TASK DATA —

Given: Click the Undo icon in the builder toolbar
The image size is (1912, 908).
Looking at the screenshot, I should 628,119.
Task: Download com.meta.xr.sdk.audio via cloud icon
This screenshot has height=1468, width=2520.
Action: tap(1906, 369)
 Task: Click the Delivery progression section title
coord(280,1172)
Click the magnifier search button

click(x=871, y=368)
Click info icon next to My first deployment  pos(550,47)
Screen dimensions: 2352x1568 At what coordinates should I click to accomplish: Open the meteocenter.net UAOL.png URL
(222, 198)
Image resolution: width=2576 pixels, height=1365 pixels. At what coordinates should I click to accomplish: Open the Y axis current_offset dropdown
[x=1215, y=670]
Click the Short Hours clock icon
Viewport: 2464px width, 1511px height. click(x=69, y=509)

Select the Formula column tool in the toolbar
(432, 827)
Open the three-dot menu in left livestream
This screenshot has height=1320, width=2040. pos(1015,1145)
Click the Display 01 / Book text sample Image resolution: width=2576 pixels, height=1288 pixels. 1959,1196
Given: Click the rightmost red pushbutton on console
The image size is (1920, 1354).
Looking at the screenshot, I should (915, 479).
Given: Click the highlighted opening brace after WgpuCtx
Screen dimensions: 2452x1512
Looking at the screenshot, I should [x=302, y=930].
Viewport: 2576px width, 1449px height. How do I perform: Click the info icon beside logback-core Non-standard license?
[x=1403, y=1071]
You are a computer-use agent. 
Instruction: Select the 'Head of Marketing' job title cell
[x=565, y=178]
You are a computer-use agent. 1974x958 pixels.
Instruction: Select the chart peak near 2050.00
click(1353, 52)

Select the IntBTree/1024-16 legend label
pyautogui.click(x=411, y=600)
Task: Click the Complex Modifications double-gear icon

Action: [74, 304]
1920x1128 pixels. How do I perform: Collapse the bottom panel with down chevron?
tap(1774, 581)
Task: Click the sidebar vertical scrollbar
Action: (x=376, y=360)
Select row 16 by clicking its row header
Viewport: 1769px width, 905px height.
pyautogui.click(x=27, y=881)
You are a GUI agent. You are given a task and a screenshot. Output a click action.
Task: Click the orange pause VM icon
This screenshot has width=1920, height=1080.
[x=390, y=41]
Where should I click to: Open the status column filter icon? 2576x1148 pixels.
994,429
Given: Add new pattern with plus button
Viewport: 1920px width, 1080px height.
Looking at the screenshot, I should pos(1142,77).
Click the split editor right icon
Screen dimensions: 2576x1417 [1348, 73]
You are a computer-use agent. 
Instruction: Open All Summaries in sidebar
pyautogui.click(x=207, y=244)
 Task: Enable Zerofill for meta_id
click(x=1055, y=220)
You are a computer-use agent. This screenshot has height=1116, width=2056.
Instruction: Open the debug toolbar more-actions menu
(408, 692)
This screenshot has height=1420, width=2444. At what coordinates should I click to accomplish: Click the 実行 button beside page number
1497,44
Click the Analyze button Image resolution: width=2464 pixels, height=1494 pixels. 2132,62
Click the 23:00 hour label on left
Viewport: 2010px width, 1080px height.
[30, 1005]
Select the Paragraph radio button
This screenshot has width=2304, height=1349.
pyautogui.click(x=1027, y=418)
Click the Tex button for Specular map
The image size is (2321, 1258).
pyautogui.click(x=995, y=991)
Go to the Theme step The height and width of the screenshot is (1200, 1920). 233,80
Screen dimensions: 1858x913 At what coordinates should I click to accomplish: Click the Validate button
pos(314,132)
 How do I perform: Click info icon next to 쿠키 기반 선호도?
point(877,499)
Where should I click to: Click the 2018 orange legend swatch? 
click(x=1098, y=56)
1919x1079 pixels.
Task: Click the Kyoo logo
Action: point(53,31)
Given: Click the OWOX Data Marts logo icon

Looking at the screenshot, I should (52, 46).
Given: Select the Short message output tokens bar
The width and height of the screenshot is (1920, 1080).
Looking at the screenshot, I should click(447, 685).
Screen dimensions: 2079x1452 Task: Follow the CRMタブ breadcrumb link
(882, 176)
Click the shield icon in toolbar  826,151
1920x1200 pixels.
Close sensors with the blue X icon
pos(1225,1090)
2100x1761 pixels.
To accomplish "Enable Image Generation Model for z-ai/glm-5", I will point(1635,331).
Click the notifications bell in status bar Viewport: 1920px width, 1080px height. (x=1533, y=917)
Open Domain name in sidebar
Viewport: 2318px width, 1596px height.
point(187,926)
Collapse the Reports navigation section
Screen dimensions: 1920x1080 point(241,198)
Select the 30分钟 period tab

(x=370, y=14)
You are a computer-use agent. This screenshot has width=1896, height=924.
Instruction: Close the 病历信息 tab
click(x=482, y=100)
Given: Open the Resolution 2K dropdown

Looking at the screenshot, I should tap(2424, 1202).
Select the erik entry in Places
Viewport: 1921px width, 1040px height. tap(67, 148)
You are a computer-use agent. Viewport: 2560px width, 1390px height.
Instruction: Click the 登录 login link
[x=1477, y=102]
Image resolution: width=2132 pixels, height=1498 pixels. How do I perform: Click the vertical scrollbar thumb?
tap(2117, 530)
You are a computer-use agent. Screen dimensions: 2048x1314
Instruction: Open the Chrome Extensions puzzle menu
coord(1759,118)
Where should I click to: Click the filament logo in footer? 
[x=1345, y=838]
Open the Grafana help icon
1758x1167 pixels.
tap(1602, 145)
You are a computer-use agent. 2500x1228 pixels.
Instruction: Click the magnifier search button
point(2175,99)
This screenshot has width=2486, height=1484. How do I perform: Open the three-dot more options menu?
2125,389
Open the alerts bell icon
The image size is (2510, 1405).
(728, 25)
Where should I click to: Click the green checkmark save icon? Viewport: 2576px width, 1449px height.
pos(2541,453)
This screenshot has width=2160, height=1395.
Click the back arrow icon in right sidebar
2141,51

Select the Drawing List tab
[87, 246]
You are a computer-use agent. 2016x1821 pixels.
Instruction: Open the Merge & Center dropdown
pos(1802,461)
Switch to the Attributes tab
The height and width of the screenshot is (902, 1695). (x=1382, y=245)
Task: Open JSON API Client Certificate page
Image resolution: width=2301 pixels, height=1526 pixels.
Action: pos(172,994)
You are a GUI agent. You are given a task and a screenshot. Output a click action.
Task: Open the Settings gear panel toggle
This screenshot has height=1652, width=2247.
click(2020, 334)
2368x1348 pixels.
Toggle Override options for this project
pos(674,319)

REQUIREMENT —
The listing above is to be restated word for word.

ANSWER SECTION —
Given: Click the Undo icon in the builder toolbar
The image size is (1912, 908).
Looking at the screenshot, I should 628,119.
Task: Download com.meta.xr.sdk.audio via cloud icon
This screenshot has height=1468, width=2520.
Action: tap(1906, 369)
 Task: Click the Delivery progression section title
coord(280,1172)
Click the magnifier search button

click(x=871, y=368)
Click info icon next to My first deployment  pos(550,47)
Screen dimensions: 2352x1568 At what coordinates should I click to accomplish: Open the meteocenter.net UAOL.png URL
(222, 198)
Image resolution: width=2576 pixels, height=1365 pixels. At what coordinates should I click to accomplish: Open the Y axis current_offset dropdown
[x=1215, y=670]
Click the Short Hours clock icon
Viewport: 2464px width, 1511px height. click(x=69, y=509)

Select the Formula column tool in the toolbar
(432, 827)
Open the three-dot menu in left livestream
This screenshot has height=1320, width=2040. pos(1015,1145)
Click the Display 01 / Book text sample Image resolution: width=2576 pixels, height=1288 pixels. 1959,1196
Given: Click the rightmost red pushbutton on console
The image size is (1920, 1354).
Looking at the screenshot, I should (915, 479).
Given: Click the highlighted opening brace after WgpuCtx
Screen dimensions: 2452x1512
Looking at the screenshot, I should [x=302, y=930].
Viewport: 2576px width, 1449px height. How do I perform: Click the info icon beside logback-core Non-standard license?
[x=1403, y=1071]
You are a computer-use agent. 
Instruction: Select the 'Head of Marketing' job title cell
[x=565, y=178]
You are a computer-use agent. 1974x958 pixels.
Instruction: Select the chart peak near 2050.00
click(1353, 52)

Select the IntBTree/1024-16 legend label
pyautogui.click(x=411, y=600)
Task: Click the Complex Modifications double-gear icon

Action: [74, 304]
1920x1128 pixels. How do I perform: Collapse the bottom panel with down chevron?
tap(1774, 581)
Task: Click the sidebar vertical scrollbar
Action: (x=376, y=360)
Select row 16 by clicking its row header
Viewport: 1769px width, 905px height.
pyautogui.click(x=27, y=881)
You are a GUI agent. You are given a task and a screenshot. Output a click action.
Task: Click the orange pause VM icon
This screenshot has width=1920, height=1080.
[x=390, y=41]
Where should I click to: Open the status column filter icon? 2576x1148 pixels.
994,429
Given: Add new pattern with plus button
Viewport: 1920px width, 1080px height.
Looking at the screenshot, I should pos(1142,77).
Click the split editor right icon
Screen dimensions: 2576x1417 [1348, 73]
You are a computer-use agent. 
Instruction: Open All Summaries in sidebar
pyautogui.click(x=207, y=244)
 Task: Enable Zerofill for meta_id
click(x=1055, y=220)
You are a computer-use agent. This screenshot has height=1116, width=2056.
Instruction: Open the debug toolbar more-actions menu
(408, 692)
This screenshot has height=1420, width=2444. At what coordinates should I click to accomplish: Click the 実行 button beside page number
1497,44
Click the Analyze button Image resolution: width=2464 pixels, height=1494 pixels. 2132,62
Click the 23:00 hour label on left
Viewport: 2010px width, 1080px height.
[30, 1005]
Select the Paragraph radio button
This screenshot has width=2304, height=1349.
pyautogui.click(x=1027, y=418)
Click the Tex button for Specular map
The image size is (2321, 1258).
pyautogui.click(x=995, y=991)
Go to the Theme step The height and width of the screenshot is (1200, 1920). 233,80
Screen dimensions: 1858x913 At what coordinates should I click to accomplish: Click the Validate button
pos(314,132)
 How do I perform: Click info icon next to 쿠키 기반 선호도?
point(877,499)
Where should I click to: Click the 2018 orange legend swatch? 
click(x=1098, y=56)
1919x1079 pixels.
Task: Click the Kyoo logo
Action: point(53,31)
Given: Click the OWOX Data Marts logo icon

Looking at the screenshot, I should (52, 46).
Given: Select the Short message output tokens bar
The width and height of the screenshot is (1920, 1080).
Looking at the screenshot, I should click(447, 685).
Screen dimensions: 2079x1452 Task: Follow the CRMタブ breadcrumb link
(882, 176)
Click the shield icon in toolbar  826,151
1920x1200 pixels.
Close sensors with the blue X icon
pos(1225,1090)
2100x1761 pixels.
To accomplish "Enable Image Generation Model for z-ai/glm-5", I will point(1635,331).
Click the notifications bell in status bar Viewport: 1920px width, 1080px height. (x=1533, y=917)
Open Domain name in sidebar
Viewport: 2318px width, 1596px height.
point(187,926)
Collapse the Reports navigation section
Screen dimensions: 1920x1080 point(241,198)
Select the 30分钟 period tab

(x=370, y=14)
You are a computer-use agent. This screenshot has width=1896, height=924.
Instruction: Close the 病历信息 tab
click(x=482, y=100)
Given: Open the Resolution 2K dropdown

Looking at the screenshot, I should tap(2424, 1202).
Select the erik entry in Places
Viewport: 1921px width, 1040px height. tap(67, 148)
You are a computer-use agent. Viewport: 2560px width, 1390px height.
Instruction: Click the 登录 login link
[x=1477, y=102]
Image resolution: width=2132 pixels, height=1498 pixels. How do I perform: Click the vertical scrollbar thumb?
tap(2117, 530)
You are a computer-use agent. Screen dimensions: 2048x1314
Instruction: Open the Chrome Extensions puzzle menu
coord(1759,118)
Where should I click to: Click the filament logo in footer? 
[x=1345, y=838]
Open the Grafana help icon
1758x1167 pixels.
tap(1602, 145)
You are a computer-use agent. 2500x1228 pixels.
Instruction: Click the magnifier search button
point(2175,99)
This screenshot has width=2486, height=1484. How do I perform: Open the three-dot more options menu?
2125,389
Open the alerts bell icon
The image size is (2510, 1405).
(728, 25)
Where should I click to: Click the green checkmark save icon? Viewport: 2576px width, 1449px height.
pos(2541,453)
This screenshot has width=2160, height=1395.
Click the back arrow icon in right sidebar
2141,51

Select the Drawing List tab
[87, 246]
You are a computer-use agent. 2016x1821 pixels.
Instruction: Open the Merge & Center dropdown
pos(1802,461)
Switch to the Attributes tab
The height and width of the screenshot is (902, 1695). (x=1382, y=245)
Task: Open JSON API Client Certificate page
Image resolution: width=2301 pixels, height=1526 pixels.
Action: pos(172,994)
You are a GUI agent. You are given a task and a screenshot. Output a click action.
Task: Open the Settings gear panel toggle
This screenshot has height=1652, width=2247.
click(2020, 334)
2368x1348 pixels.
Toggle Override options for this project
pos(674,319)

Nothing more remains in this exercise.